I heard that story many years ago, and it has stuck with me since. So many people, even if their intentions are well-meaning, pull us back down in the bucket of despair. They tell us we're not good enough, or that we shouldn't follow such "non-academic" pursuits as writing, art, or music. My own father, who I love dearly, and who I'm sure only had my best interests at heart, dissuaded me from following my true path when I was just a kid.
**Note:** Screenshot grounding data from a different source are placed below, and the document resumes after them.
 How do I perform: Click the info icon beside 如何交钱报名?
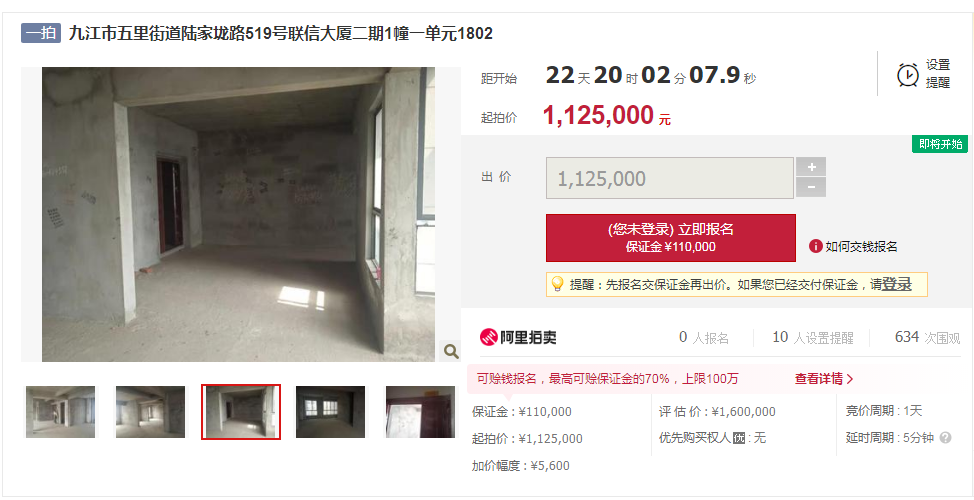click(816, 247)
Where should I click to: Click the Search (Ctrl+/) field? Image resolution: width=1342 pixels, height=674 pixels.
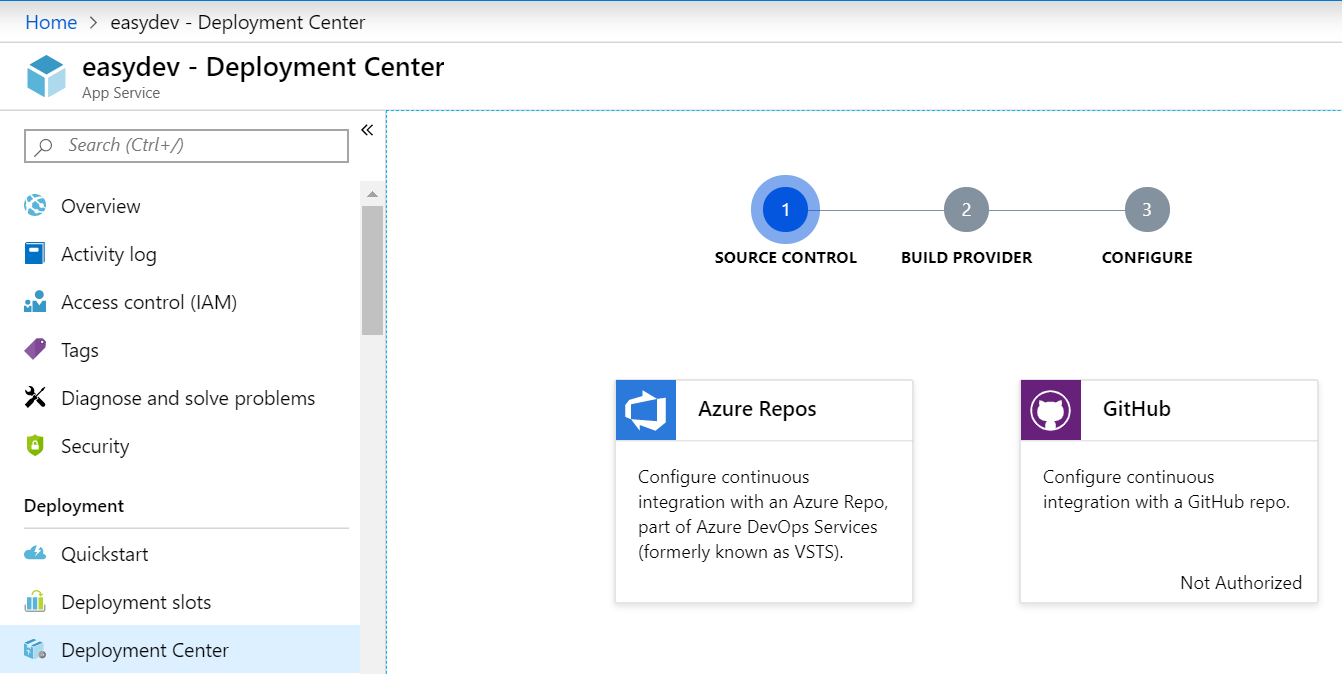pos(186,145)
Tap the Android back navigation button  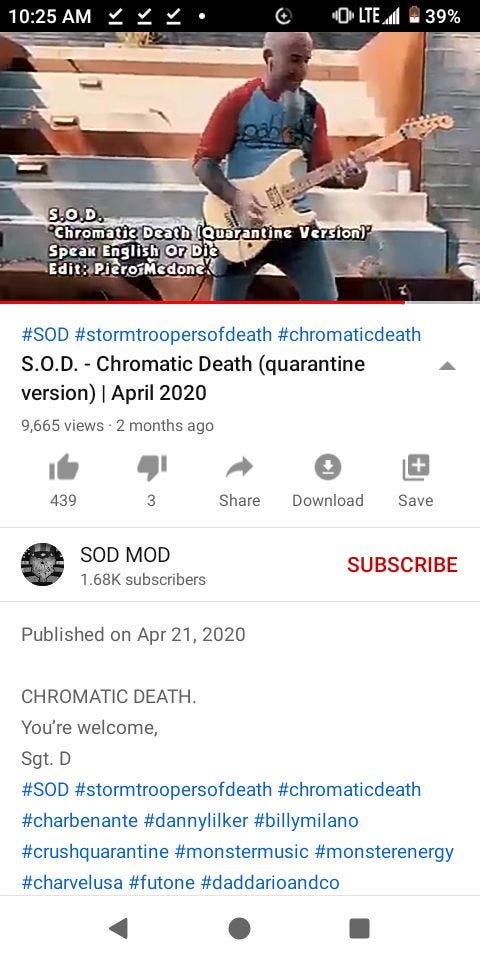[x=118, y=928]
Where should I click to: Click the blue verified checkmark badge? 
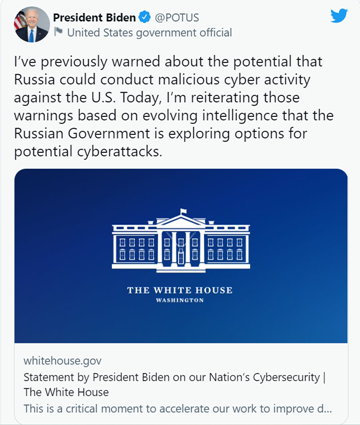(x=145, y=17)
See, I was always a writer. I was always meant to write stories. I was more artistic and enjoyed classes that had to do with music, art, and writing. But my dad wanted me to be an academic. I was to be a chemist, or an engineer, or a scientist. So, I studied. And studied. And studied. I became what my school called a five-year math student, doubling up math classes in preparation for my inevitable trip to Purdue to study mechanical engineering. I took Physics, Calculus, Trigonometry, and Honors English. Physics was actually kind of fun. And one course of study in Trig was awesome. But it was Honors English that I really liked, even though back then I didn't fully realize it. However, I had to really WORK at these academic classes. I lugged home a mountain of textbooks and suffered through hours of homework every night. And I mean, SUFFERED. This stuff just didn't come easily to me.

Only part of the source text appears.